An Oregon State University gallery is holding a water-themed art show that includes paintings from a Salem-based painter who traveled to Antarctica to document the changing landscape and has strong ties to an Oregon State scientist who studies the continent.  

“It’s the Water: An Exhibition of Painting and Photography by Seven Artists” includes work by April Waters, who in 2018 spent several weeks in Antarctica drawing inspiration for the paintings on display.  Six other Oregon artists are also featured. 

The show started on March 15 and runs to April 28. 

Having started on March 28 and running to April 28, the exhibition is showing at the Giustina Gallery at The LaSells Stewart Center, 875 SW 26th St., Corvallis. It’s free to visit the gallery, which is open 8 a.m. to 5 p.m. Monday through Friday and evenings and weekends when events are scheduled. An exhibition reception will be held from 3 to 6 p.m. April 8. It is also free to attend and open to the public. 

Waters traveled to the Southern Ocean and West Antarctic Peninsula as part of the National Science Foundation Antarctic Artists and Writers Program. (That program is now known as Polar STEAM and led by Oregon State and funded by the NSF.) 

Prior to her trip, Waters communicated with Kim Bernard, an associate professor in Oregon State’s College of Earth, Ocean, and Atmospheric Sciences who studies how climate change is impacting Antarctic krill, which support populations of whales, seals, seabirds and penguins. 

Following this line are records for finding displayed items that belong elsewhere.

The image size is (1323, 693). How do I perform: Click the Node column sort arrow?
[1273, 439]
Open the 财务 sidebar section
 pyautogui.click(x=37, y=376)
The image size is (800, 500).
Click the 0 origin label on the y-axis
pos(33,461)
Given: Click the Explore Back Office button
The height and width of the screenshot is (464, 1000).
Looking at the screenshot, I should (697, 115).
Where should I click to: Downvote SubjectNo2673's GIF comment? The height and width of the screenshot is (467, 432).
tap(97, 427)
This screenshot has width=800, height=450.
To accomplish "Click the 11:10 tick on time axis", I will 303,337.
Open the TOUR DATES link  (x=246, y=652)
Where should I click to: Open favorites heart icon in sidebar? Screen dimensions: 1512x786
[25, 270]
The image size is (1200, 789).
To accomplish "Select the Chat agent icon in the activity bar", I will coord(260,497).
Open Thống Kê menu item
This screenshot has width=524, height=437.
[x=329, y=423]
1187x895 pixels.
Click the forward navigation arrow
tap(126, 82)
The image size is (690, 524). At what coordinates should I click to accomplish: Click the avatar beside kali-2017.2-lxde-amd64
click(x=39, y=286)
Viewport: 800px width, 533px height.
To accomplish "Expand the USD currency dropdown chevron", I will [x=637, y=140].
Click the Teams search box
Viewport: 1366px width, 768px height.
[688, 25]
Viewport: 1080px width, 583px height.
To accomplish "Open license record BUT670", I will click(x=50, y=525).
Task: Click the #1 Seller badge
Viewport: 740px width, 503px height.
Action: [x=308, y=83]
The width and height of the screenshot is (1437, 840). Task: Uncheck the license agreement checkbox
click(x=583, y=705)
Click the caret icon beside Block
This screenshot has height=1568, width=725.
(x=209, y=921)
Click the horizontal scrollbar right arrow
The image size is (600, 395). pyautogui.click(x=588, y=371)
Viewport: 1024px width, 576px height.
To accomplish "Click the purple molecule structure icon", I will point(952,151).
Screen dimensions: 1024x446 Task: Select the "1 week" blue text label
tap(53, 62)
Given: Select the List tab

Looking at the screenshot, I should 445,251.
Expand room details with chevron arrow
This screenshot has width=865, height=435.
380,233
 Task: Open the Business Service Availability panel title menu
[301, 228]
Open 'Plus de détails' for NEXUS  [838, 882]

Bernard, whose research in Antarctica is noted in the exhibit, and Waters spoke about Bernard’s personal experiences with climate change at Palmer Station, the Antarctic research station where Waters spent her residency. Bernard also assisted Waters in identifying the geographic features (islands and mountains) depicted in Waters’ paintings. Since 2000, Bernard has made 16 expeditions to Antarctica and spent 36 months at Palmer Station. 

Waters is exhibiting five paintings drawn from what she saw in Antarctica and one from an artist residency she did in Greenland. They depict the ocean, icebergs and glaciers, with one being as large as 7 feet by 9 feet and another that is more than 17 feet long. 

The exhibition also includes black and white photographs from Rich Bergeman; acrylic paintings by Rebecca Kiser; aerial photographs from Duncan Berry; color photographs from Jeremy Burke; watercolor paintings by Gary Buhler; and oil paintings from Katia Kyte.